Shawn Patterson

No. 96
- Position: Defensive lineman

Personal information
- Born: June 13, 1964 (age 61) Oahu, Hawaii, U.S.
- Listed height: 6 ft 2 in (1.88 m)
- Listed weight: 267 lb (121 kg)

Career information
- High school: McClintock (Arizona)
- College: Arizona State
- NFL draft: 1988: 2nd round, 34th overall pick

Career history
- Green Bay Packers (1988–1993);

Awards and highlights
- First-team All-Pac-10 (1987);

Career NFL statistics
- Games played (started): 48 (13)
- Sacks: 11
- Interceptions: 1
- Stats at Pro Football Reference

= Shawn Patterson (American football) =

American football player (born 1964)

Kenneth Shawn Patterson (born June 13, 1964) is an American former professional football player who was a defensive lineman for the Green Bay Packers of the National Football League (NFL). He was born in Oahu, Hawaii, and after moving to Arizona, graduated from McClintock High School. Patterson then played college football for the Arizona State Sun Devils as a "standout defensive lineman". He recorded three sacks his senior year at Arizona State University.

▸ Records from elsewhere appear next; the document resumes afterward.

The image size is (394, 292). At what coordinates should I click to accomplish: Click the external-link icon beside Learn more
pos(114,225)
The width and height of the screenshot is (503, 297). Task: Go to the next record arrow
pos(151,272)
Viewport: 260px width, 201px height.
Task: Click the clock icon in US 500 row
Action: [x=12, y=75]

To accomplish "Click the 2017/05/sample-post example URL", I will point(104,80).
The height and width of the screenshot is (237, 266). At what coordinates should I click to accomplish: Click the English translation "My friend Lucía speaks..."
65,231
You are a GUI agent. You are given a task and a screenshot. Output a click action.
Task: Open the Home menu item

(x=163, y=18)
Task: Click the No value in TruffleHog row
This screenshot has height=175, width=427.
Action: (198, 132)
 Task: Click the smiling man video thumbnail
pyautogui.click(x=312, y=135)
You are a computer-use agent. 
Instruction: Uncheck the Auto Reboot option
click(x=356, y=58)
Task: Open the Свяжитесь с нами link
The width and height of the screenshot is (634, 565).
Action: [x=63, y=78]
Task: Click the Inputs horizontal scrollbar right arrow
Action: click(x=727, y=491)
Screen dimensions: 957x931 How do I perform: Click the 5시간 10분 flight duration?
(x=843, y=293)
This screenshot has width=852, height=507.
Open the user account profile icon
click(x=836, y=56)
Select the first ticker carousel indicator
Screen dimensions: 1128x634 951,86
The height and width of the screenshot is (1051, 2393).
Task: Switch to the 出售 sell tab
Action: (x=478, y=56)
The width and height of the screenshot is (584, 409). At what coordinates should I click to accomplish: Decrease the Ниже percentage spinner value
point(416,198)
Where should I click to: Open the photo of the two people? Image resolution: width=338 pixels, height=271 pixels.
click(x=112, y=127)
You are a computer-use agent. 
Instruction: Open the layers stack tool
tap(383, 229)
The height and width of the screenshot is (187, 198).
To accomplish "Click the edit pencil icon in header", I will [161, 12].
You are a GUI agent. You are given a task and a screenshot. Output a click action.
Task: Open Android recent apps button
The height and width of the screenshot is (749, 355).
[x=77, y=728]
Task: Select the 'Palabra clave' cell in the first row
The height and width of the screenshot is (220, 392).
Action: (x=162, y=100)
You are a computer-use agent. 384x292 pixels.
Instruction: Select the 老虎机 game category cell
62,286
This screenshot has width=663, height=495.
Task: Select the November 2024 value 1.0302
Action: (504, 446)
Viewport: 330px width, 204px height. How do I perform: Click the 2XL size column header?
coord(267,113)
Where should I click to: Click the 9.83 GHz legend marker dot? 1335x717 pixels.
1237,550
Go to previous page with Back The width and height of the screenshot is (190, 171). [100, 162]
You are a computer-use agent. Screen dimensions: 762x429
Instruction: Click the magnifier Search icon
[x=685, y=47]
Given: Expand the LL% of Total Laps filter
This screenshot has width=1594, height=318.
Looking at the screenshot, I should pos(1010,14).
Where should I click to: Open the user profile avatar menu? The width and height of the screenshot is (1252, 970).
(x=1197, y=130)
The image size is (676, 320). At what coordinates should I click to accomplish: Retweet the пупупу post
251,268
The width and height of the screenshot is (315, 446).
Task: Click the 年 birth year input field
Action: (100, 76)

Patterson was selected by the Packers in the second round of the 1988 NFL draft with the 34th overall pick. He played in 48 games for the Packers over six seasons, recording 11 sacks and 1 interception. He became an immediate starter his rookie year after injuries to other Packers' players. His only interception occurred in a 1990 game against the Minnesota Vikings; he tipped the ball, caught it and then returned it for a touchdown. Patterson retired after the 1993 NFL season due to bad knees. After his football career, he became a home builder in Arizona. In 2006, Patterson, who has been a lifelong hunting enthusiast, made news for successfully shooting with a bow and arrow a record sized bull elk in Northern Arizona. Patterson's son, Kyle, played college football for the United States Air Force Academy.